Large-scale multi-modal datasets play a pivotal role in the development of computer vision solutions based on deep learning algorithms. Historically, different data formats have been used at various stages of the ML development life cycle to optimize specific tasks. During training, a sequential pass over the entire dataset is essential, while validation involves map-reduce operations.
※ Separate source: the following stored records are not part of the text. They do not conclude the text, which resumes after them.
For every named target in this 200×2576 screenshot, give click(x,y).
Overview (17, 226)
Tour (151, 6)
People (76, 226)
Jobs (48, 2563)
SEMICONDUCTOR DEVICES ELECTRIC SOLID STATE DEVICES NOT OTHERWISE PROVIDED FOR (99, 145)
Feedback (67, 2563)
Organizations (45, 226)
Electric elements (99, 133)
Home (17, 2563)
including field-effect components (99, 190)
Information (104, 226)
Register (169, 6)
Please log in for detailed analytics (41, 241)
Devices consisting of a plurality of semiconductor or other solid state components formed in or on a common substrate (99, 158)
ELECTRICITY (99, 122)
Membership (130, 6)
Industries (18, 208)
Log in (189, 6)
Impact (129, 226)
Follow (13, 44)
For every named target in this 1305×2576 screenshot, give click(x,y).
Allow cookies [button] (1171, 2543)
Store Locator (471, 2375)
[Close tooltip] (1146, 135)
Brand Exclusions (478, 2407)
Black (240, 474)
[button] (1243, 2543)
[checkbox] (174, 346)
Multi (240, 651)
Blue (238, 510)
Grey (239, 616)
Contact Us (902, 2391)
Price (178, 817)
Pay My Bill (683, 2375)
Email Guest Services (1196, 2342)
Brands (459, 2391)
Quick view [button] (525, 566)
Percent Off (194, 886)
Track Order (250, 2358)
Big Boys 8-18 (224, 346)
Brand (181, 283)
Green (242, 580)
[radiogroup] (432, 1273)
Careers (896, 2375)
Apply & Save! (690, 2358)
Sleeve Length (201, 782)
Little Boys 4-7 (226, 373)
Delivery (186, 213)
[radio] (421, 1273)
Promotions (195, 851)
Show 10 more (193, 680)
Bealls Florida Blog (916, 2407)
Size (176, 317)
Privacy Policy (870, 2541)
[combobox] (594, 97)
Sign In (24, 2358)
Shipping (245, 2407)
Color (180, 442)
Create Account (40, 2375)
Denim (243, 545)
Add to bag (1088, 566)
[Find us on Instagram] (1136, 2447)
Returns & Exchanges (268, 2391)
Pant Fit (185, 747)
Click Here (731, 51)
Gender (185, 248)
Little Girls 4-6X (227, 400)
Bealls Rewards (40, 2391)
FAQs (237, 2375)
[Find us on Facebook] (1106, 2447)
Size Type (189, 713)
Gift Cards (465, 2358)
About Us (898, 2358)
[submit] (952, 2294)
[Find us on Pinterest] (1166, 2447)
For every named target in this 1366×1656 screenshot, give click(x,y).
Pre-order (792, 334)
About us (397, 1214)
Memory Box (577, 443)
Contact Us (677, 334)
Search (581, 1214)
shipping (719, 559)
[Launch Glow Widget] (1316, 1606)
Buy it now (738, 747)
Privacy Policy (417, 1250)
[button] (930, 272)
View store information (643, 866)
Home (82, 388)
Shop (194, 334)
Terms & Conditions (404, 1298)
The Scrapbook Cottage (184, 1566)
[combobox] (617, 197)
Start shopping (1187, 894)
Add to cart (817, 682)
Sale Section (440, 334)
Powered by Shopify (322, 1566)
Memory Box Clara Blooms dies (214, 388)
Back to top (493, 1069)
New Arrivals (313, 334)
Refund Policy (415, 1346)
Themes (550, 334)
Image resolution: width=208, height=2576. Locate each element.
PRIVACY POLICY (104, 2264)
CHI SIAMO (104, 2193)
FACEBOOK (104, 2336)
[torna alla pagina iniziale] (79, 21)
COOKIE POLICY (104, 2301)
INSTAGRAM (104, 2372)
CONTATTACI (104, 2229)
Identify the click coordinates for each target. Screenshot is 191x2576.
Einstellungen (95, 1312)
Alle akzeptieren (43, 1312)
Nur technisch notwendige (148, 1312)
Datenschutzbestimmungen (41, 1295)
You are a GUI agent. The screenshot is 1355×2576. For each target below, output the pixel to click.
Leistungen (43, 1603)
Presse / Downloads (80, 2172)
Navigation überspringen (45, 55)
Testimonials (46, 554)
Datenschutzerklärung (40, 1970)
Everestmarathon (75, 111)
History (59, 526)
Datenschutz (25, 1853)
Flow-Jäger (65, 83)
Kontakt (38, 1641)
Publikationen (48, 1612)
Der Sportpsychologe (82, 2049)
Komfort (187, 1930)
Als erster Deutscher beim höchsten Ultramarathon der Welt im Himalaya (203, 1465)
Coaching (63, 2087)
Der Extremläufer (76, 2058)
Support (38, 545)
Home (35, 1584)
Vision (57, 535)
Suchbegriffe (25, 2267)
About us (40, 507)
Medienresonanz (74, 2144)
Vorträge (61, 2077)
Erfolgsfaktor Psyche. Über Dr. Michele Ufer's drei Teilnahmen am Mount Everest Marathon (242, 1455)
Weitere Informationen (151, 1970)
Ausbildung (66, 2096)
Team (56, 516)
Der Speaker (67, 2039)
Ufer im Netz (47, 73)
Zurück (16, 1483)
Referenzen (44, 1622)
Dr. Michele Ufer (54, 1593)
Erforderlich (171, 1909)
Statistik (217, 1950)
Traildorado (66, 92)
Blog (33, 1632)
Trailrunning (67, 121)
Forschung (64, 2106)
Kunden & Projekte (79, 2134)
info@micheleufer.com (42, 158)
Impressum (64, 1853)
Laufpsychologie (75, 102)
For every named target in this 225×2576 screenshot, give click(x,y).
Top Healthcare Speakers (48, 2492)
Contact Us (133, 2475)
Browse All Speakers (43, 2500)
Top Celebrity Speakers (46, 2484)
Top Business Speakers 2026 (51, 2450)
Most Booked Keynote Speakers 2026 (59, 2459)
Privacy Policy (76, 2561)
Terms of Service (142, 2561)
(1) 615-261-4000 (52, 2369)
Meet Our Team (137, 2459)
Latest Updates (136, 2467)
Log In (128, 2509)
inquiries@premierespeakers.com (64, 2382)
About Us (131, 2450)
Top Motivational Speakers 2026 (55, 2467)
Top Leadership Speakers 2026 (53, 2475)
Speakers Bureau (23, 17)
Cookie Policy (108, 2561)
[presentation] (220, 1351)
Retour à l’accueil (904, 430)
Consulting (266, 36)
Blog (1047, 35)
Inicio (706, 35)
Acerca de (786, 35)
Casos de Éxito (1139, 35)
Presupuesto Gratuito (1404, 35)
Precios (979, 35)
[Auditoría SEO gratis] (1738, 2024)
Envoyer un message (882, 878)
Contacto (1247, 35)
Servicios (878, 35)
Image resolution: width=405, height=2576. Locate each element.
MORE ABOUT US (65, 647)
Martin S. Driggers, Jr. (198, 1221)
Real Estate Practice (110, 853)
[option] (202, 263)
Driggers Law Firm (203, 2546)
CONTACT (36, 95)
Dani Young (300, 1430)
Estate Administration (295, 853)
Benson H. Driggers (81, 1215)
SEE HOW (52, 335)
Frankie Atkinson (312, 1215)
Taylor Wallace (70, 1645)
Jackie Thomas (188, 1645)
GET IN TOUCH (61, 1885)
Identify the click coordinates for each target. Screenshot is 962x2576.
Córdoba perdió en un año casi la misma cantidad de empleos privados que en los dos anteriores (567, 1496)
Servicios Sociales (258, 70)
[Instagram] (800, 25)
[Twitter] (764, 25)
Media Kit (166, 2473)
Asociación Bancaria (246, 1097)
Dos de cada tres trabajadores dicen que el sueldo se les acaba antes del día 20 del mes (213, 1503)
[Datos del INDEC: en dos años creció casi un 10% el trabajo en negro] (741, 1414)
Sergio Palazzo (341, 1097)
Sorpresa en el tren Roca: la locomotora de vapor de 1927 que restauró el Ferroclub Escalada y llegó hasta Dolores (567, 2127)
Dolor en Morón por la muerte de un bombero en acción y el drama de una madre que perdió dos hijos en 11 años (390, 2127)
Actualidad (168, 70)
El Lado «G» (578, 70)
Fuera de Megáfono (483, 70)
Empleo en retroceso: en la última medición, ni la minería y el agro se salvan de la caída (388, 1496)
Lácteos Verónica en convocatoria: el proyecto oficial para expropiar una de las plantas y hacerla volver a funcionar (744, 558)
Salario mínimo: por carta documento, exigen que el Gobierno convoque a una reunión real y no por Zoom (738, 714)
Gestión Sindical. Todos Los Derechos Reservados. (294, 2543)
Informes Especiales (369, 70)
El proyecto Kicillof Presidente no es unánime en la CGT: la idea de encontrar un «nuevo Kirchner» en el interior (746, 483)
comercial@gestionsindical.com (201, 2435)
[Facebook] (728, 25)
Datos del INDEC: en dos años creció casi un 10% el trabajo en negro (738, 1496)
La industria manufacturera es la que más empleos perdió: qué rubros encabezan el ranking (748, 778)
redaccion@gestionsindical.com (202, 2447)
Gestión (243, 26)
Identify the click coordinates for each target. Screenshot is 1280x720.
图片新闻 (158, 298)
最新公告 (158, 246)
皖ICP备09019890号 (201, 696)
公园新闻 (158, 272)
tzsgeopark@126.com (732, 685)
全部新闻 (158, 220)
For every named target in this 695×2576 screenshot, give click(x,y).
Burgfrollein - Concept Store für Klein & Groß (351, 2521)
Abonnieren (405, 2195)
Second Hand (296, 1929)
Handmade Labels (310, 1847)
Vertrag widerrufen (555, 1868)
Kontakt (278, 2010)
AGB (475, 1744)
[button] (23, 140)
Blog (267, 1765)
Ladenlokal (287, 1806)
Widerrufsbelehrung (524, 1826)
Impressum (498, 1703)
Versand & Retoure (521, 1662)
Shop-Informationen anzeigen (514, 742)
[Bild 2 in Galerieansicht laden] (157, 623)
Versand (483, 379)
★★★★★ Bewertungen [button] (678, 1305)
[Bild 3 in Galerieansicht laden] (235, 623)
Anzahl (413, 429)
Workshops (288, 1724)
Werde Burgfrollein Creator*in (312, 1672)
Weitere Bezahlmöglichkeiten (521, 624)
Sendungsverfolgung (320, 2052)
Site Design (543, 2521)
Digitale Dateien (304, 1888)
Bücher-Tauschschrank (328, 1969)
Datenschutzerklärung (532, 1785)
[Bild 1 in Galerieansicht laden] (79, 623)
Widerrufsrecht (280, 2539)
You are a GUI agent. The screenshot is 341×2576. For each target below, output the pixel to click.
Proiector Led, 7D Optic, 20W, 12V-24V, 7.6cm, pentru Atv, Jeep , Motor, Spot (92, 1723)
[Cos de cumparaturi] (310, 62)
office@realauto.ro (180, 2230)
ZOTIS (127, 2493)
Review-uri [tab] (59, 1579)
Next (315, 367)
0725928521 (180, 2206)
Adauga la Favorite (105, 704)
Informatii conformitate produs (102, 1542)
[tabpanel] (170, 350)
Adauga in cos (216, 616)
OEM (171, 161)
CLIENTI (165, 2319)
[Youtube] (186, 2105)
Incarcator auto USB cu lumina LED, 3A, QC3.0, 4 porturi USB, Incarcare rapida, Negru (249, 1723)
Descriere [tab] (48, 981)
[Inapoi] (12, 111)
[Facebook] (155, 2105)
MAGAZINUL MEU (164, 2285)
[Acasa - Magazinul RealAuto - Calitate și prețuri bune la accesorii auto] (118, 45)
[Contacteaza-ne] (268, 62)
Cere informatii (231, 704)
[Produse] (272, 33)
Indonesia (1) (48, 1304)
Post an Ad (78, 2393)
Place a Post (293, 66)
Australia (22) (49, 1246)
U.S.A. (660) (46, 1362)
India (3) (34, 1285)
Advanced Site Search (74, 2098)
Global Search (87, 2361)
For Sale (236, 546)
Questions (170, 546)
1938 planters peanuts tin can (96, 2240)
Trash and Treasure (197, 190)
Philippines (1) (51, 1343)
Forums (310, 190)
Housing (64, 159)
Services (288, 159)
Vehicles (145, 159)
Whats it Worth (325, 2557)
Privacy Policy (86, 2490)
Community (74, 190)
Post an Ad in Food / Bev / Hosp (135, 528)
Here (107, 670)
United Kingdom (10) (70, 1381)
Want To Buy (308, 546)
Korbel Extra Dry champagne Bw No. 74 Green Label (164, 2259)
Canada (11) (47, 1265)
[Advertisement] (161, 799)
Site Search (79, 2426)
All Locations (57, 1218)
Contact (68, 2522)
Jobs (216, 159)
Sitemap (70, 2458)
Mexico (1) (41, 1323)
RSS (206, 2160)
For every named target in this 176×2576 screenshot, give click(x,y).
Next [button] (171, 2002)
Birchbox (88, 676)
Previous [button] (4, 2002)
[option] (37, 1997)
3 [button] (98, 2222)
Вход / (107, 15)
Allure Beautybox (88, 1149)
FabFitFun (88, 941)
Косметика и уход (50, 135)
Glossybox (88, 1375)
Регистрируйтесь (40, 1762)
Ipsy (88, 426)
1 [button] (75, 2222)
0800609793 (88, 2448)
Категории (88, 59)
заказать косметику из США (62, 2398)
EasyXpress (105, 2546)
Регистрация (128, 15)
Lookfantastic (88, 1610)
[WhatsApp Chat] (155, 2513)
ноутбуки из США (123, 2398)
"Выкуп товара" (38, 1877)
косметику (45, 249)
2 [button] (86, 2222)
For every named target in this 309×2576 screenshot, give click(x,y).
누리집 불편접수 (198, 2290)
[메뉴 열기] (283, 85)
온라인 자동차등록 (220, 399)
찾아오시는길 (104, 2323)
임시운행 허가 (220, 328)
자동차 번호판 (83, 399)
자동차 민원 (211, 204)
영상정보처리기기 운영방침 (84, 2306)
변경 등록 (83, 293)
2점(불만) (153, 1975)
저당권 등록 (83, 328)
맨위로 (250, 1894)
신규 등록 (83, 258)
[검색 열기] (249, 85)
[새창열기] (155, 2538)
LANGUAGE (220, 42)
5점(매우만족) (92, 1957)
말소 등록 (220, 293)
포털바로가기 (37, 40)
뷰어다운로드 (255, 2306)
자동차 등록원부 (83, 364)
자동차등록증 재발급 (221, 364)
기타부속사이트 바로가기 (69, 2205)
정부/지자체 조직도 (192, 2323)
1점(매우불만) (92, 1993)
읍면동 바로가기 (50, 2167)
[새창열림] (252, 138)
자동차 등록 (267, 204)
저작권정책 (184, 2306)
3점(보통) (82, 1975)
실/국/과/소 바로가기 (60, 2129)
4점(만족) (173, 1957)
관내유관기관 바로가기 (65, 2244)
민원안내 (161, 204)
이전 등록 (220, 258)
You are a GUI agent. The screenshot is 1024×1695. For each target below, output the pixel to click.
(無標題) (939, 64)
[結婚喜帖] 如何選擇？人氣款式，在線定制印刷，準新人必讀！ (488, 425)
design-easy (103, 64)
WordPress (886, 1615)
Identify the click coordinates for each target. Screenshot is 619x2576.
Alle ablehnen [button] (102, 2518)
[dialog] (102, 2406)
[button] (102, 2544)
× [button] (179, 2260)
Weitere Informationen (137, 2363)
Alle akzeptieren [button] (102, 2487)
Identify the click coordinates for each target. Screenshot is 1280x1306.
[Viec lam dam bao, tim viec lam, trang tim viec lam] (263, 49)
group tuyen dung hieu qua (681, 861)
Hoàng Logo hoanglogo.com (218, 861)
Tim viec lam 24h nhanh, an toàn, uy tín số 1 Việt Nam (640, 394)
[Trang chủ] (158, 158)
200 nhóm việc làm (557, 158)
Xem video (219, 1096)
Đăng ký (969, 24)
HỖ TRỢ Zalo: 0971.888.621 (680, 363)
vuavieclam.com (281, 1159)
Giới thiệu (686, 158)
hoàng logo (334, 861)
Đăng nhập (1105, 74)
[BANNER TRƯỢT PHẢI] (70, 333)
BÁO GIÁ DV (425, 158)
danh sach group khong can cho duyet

In this talk, we’ll delve into how Mobileye leverages Python, Parquets, and Daft to streamline the AI development life cycle. We’ll explore the following key aspects: - Dataset Formats and Reading Options - We’ll discuss various options for representing multi-modal datasets, and how choosing the right format impacts training and validation efficiency. - What Is Daft - Daft is a high-performance Python query engine designed for handling complex, multimodal data types. Its Rust core engine executes operations lazily via Daft’s Expressions API. Additionally, Daft seamlessly integrates with essential Python libraries like PyTorch and offers efficient cloud storage integration. - Examples of Daft Usage - Through practical examples, we’ll demonstrate how Daft simplifies working with multi-modal datasets. From loading data to preprocessing. - Daft in a Cloud-Native Architecture - Learn how Daft seamlessly integrates into Mobileye’s cloud infrastructure. We’ll explore its role in enabling multi-tenant access to datasets, ensuring fast data retrieval, and maintaining a single source of truth.

Throughtout the talk We’ll discuss real-world scenarios showing how Daft accelerates the AI development lifecycle. Attendees will gain insights into best practices for leveraging Daft effectively.